Kansas City, Mo. Tyler Bray knows that he’s probably not going to get a whole lot of snaps in a game the rest of the year. It comes with the territory of being the third-string quarterback.
That’s why he made the most of the ones he got Thursday night.
The rookie out of Tennessee threw for 169 yards and three touchdowns in leading the Chiefs to a 30-8 victory over the Green Bay Packers in their preseason finale. And while he was mostly going against fellow third-teamers, the performance was enough to leave Kansas City buzzing.
“He has a live arm, man. He’s not scared to go make big plays,” Chiefs cornerback Brandon Flowers said. “He just has the eye of a tiger. The game’s not too big for him.”
Who would have thought anybody would be dishing out such praise four months ago?
Bray was considered a second- or third-round pick by folks who make their living by predicting such things. That’s one of the reasons he left school a year early. But over three frustrating days — seven agonizing rounds — Bray was passed over by every team in the NFL.
Not one of the 32 was willing to spend a draft pick on him.
It was embarrassing. Humbling. Front-office officials privately pointed to a slew of off-the-field issues at Tennessee that called Bray’s maturity into question. He may have had a big right arm, they whispered, but did he have the mental makeup to make it as a professional?
So far, the answer has been a resounding yes.
Bray routinely stuck around after practice throughout training camp to squeeze in extra work with the Chiefs’ wide receivers. He asked so many questions of starters Alex Smith and backup Chase Daniel that they were left exhausted. He’s been trying to absorb everything that Chiefs coach Andy Reid and offensive coordinator Doug Pederson can pass along as they prepare for the season.
“Does he have room to grow? Absolutely. That’s what’s exciting about the whole thing,” Reid said Friday. “We’ll see how he does as time goes on here. He handled what we threw at him last night. He executed well and had a little knack for throwing the football.”

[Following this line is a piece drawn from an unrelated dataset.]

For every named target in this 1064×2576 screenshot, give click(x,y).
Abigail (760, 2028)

That much was never in question. Bray was a high-profile recruit when he committed to Tennessee — one of his guides on his visit in high school was Chiefs safety Eric Berry. He threw for more than 1,800 yards as a freshman, put up comparable numbers as a sophomore, and then threw for 3,612 yards and 34 touchdowns his junior year.
With a weak draft class at quarterback, Bray thought that he’d be picked in the first couple of rounds. He never realized how much value the NFL places on character these days.
The Chiefs knew that his raw ability was worth taking a chance on, though, so they called him almost immediately after the draft. They weren’t alone. But the Chiefs won the bidding for the rookie free agent, and Bray reported to the Chiefs this past spring with a positive attitude.
He quickly moved up the depth chart past Ricky Stanzi, who has since been cut, and is barking on the heels of Daniel, who struggled most of the preseason. And while it’ll be hard for Bray take over the No. 2 job given his experience, nothing seems impossible right now.
“I already knew how he can throw. I knew how he can compete. I knew he could make plays. I just wanted to see him showcase it out here,” Berry said. “I’ve been talking about him since he got here. I always thought he was a good pickup.”
In a sign of how much he’s matured, Bray downplayed his stellar outing against Green Bay.
He reminded a gaggle of reporters who gathered around him in the Chiefs locker room that he was going against third- and fourth-teamers, and that he hasn’t proven anything yet in the NFL.